Un album artisticamente stupefacente, che dopo qualche perplessità iniziale dettata dalle tempistiche per nulla incalzanti e la poca immediatezza dei suoi contenuti, si rivelava come qualcosa di toccante, potente nella sua fragilità e molto profondo per come riusciva a comunicare un’emozionalità complessa attraverso un originale connubio di southern rock, blues, soul, crooning.
Una svolta che pare abbia un po’ spiazzato la casa discografica, in quel caso la Century Media, causando diverse incomprensioni tra le parti e un allontanamento a quel punto inevitabile. Riecco allora il gruppo sotto una nuova label, l’altrettanto importante Season Of Mist, e un deciso ritorno a una dimensione heavy e tonante con questo “Where Gods Fear To Speak”, in linea con quanto registrato fino al disco omonimo.
Come già accaduto in passato, la densità dei contenuti e la complessità di strutture e arrangiamenti è notevole, tant’è che inizialmente – e non è un affatto una novità con il materiale dei signori Beverly – si rimane un attimo confusi, perché arriva addosso tantissima musica, con forti ambivalenze stilistiche ed emozionali, e non è così facile comprendere per bene cosa il gruppo intenda esprimere. Risale infatti, prepotente, l’animosità prog della formazione, che riprende a tessere trame chitarristiche dure e vorticose, coadiuvate da ritmiche altrettanto impetuose e articolate. Ciò accade fin dall’efficace title-track, riportandoci nel solco di “The Banished Heart” e “Oceans Of Slumber”, con l’alternanza di potenza luciferina, arie maestose, gothic metal funambolico e strappi di pura brutalità.
Il rimbalzare tra un gothic metal progressivo flessuoso, pieno di grazia e atmosfere dolcemente malinconiche, e passaggi arcigni chiaramente death metal, con il growl a sporcare la matassa strumentale in modo vigoroso, rimane un punto focale per gli Oceans Of Slumber, anche se a nostro avviso questi contrasti non sono sempre il massimo, all’interno delle singole tracce.

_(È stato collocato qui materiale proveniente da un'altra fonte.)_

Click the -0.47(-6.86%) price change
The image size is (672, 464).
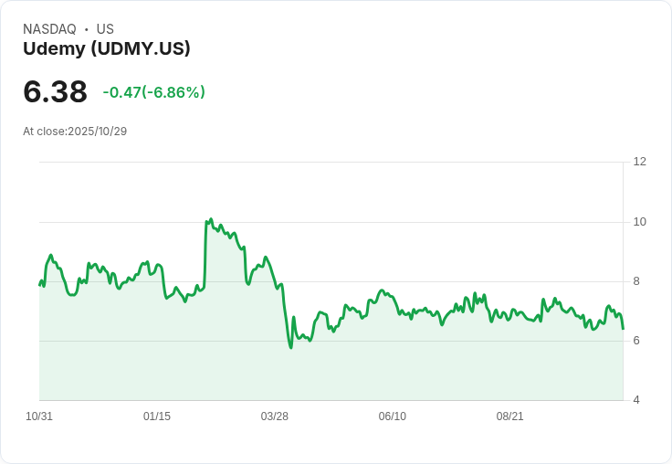pos(153,92)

Nonostante la presenza di alcuni ospiti di rilievo – Mikael Stanne dei Dark Tranquillity per “Run From The Light” e Fernando Ribeiro dei Moonspell per “Prayer” – e pure le incursioni della stessa Cammie su simili vocalità, il discorso funziona meglio quando è la duttile vocalità pulita della cantante a stare al centro della scena. Le parentesi in growl ci sembrano spesso eccessive, sovraccariche nei toni, mentre la voce femminile principale si destreggia benissimo sia su atmosfere candide e delicate, sia negli assalti metallici più estrosi e a ritmi palpitanti.
Detto questo, il songwriting è anche stavolta su buoni livelli, forse con qualche picco in meno che in altre occasioni, e la sensazione di essere in presenza di composizioni, come dire, più ‘conservative’ che in altri loro dischi. Non manca la varietà e non si ha la sensazione di pilota automatico inserito, questo sicuramente no, ma sono minori le occasioni in cui ci fanno provare suggestioni inedite.
Risaltano le occasioni in cui l’operato del gruppo è meno ‘massimalista’, si vola un poco più bassi e si resta su registri abbastanza pacati: le dolci effusioni di “Wish” e “The Given Dream” ad esempio, pur rimarcando che nei brani dal taglio più fastoso, opulento e dai tanti cambi di tempo e atmosfera gli Oceans Of Slumber continuano a fare il loro con pieno merito. Solo che lo fanno con una brillantezza leggermente inferiore di altre volte, o forse, semplicemente, utilizzano i medesimi espedienti senza aggiungere nulla di nuovo.
Per i fan della band “When Gods Fear To Speak” sarà comunque un album da assimilare con soddisfazione, apprezzando le rassicurazioni caratteristiche che hanno reso i texani un nome di un certo rilievo nel panorama metal americano attuale.